**Assignment:** Find where "Click the #Madrid hashtag" occurs in the data below, and retype that line and every later line exactly.

··· Given entries

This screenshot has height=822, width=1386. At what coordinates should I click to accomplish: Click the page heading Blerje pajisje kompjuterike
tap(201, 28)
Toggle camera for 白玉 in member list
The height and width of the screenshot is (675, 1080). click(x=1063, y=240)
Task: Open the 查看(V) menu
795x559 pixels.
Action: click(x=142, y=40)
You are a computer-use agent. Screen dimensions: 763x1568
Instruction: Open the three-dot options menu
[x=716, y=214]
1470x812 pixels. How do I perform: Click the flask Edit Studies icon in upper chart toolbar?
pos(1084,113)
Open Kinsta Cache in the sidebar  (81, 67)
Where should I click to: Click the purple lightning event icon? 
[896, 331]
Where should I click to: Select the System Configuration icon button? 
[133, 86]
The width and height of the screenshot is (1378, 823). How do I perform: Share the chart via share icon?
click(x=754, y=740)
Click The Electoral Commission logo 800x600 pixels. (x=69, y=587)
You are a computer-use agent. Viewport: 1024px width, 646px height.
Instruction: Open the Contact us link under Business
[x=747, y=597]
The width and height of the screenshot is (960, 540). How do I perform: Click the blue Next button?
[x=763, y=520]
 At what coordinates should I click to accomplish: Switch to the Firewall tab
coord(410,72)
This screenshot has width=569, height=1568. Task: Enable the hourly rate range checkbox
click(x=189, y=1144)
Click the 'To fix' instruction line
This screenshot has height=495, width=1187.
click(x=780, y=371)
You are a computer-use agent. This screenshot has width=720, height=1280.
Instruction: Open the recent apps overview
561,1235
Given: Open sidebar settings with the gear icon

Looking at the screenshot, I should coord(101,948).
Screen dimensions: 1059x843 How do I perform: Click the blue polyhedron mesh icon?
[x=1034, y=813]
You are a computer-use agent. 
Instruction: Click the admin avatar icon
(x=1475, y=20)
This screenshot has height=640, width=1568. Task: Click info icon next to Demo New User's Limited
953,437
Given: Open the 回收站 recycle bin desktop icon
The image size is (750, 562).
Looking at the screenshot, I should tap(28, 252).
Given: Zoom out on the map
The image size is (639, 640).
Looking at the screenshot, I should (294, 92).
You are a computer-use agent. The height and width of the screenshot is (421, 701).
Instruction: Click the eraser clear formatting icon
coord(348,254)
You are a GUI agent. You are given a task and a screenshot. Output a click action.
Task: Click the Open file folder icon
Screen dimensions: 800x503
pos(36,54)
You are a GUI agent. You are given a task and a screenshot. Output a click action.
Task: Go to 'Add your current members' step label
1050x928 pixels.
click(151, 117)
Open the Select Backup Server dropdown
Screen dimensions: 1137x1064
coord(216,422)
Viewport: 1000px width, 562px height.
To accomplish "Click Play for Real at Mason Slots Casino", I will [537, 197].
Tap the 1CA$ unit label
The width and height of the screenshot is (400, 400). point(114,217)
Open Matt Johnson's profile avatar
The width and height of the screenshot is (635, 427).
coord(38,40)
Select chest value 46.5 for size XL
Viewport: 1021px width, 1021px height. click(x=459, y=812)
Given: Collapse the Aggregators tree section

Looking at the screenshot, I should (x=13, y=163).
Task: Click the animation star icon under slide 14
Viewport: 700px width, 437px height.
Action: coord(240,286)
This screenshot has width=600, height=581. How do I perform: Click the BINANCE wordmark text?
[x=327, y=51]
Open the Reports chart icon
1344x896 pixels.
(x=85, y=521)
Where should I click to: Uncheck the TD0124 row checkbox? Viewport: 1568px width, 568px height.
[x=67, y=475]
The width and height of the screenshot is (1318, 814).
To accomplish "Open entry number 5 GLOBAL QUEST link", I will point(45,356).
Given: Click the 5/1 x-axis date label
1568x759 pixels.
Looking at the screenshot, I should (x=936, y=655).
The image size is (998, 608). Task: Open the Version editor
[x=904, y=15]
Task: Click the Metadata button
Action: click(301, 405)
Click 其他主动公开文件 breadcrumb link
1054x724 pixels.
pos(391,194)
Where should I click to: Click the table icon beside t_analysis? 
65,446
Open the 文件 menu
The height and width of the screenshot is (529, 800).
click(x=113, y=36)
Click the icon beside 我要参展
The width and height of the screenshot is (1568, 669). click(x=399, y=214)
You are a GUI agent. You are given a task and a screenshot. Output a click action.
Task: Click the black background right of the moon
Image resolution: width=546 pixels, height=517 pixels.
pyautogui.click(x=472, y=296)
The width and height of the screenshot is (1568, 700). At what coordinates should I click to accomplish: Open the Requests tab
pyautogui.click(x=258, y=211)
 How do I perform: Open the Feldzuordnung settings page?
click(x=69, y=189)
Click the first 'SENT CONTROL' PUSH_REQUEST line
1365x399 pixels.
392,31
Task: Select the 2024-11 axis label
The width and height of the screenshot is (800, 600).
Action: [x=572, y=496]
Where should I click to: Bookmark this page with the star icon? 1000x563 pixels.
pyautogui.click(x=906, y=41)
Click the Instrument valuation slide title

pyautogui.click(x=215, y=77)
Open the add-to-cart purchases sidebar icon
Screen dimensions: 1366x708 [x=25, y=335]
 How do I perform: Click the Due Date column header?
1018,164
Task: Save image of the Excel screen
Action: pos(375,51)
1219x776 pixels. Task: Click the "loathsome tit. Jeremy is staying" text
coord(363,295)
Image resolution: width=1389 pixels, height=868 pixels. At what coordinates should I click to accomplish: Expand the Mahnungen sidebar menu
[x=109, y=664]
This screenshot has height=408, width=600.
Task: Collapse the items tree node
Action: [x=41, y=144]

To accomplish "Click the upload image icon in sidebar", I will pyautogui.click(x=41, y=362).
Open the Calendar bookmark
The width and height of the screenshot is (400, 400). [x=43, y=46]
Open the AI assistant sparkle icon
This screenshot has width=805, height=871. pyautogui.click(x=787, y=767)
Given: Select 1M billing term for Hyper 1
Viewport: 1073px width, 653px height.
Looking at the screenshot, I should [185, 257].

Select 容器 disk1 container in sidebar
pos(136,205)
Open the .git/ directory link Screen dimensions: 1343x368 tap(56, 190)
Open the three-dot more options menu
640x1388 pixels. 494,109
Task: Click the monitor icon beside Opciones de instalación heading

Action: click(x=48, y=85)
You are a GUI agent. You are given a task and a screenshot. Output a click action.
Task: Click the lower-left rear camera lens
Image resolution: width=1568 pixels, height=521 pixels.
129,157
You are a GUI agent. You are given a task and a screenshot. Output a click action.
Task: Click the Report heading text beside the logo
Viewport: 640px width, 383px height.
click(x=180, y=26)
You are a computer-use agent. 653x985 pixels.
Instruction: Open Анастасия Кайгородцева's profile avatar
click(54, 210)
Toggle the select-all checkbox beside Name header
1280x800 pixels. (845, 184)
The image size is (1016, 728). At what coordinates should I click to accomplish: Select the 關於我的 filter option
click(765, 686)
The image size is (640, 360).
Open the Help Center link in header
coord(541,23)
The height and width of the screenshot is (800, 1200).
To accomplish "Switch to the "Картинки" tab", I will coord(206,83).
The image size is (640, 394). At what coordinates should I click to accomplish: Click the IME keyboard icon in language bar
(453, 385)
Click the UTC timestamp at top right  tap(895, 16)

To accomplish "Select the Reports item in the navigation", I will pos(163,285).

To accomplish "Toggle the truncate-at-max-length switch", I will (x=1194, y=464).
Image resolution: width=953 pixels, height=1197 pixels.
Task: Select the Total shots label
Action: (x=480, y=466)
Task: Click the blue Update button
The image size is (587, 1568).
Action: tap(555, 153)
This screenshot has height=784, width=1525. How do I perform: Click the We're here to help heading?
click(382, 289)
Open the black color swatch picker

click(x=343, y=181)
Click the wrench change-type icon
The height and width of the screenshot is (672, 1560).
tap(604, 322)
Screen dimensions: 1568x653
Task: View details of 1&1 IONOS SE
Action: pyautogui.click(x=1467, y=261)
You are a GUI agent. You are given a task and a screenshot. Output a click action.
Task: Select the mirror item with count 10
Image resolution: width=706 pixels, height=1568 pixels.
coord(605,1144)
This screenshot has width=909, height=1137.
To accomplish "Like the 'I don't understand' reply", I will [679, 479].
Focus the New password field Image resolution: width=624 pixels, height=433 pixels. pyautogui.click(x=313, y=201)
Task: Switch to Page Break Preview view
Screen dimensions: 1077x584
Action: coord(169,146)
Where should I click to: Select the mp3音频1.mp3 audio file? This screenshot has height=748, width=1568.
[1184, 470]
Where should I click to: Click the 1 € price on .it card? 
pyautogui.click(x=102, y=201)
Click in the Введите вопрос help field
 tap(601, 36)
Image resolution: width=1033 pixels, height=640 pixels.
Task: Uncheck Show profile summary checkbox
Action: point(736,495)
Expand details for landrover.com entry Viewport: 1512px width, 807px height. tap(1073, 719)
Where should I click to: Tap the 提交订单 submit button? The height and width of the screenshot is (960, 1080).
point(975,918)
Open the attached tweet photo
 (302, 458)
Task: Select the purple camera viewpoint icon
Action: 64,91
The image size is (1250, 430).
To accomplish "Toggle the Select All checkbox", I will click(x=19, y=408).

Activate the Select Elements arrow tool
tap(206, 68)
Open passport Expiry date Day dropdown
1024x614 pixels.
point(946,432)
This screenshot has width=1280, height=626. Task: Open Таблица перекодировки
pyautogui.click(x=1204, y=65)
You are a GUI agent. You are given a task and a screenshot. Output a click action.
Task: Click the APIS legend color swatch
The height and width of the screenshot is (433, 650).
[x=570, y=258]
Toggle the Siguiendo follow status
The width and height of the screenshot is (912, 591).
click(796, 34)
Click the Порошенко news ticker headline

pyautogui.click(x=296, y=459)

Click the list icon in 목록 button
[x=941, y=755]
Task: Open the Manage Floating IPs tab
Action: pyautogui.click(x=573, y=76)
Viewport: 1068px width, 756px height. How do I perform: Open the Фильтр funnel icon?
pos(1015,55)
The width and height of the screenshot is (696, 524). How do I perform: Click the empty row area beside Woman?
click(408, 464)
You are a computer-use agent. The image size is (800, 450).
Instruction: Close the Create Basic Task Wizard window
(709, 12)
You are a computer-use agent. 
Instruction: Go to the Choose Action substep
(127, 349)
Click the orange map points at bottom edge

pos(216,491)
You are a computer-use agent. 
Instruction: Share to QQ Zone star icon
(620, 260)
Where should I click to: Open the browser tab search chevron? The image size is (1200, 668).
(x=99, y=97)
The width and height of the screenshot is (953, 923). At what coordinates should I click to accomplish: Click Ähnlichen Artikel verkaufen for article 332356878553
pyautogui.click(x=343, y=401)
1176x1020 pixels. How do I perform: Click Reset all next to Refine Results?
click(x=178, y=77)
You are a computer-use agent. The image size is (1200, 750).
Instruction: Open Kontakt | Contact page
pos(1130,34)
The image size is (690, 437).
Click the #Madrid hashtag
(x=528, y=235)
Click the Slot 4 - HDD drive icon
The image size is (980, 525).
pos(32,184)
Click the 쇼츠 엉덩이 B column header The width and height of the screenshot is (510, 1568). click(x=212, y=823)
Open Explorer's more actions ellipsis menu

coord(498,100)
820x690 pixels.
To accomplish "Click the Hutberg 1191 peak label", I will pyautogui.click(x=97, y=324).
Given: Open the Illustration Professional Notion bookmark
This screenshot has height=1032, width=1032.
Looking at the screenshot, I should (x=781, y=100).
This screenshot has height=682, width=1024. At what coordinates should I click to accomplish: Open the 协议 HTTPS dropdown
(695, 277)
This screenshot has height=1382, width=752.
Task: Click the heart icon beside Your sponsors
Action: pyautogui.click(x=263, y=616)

······

**Result of this exercise:**
Click the #Madrid hashtag
(x=528, y=235)
Click the Slot 4 - HDD drive icon
The image size is (980, 525).
pos(32,184)
Click the 쇼츠 엉덩이 B column header The width and height of the screenshot is (510, 1568). click(x=212, y=823)
Open Explorer's more actions ellipsis menu

coord(498,100)
820x690 pixels.
To accomplish "Click the Hutberg 1191 peak label", I will pyautogui.click(x=97, y=324).
Given: Open the Illustration Professional Notion bookmark
This screenshot has height=1032, width=1032.
Looking at the screenshot, I should (x=781, y=100).
This screenshot has height=682, width=1024. At what coordinates should I click to accomplish: Open the 协议 HTTPS dropdown
(695, 277)
This screenshot has height=1382, width=752.
Task: Click the heart icon beside Your sponsors
Action: pyautogui.click(x=263, y=616)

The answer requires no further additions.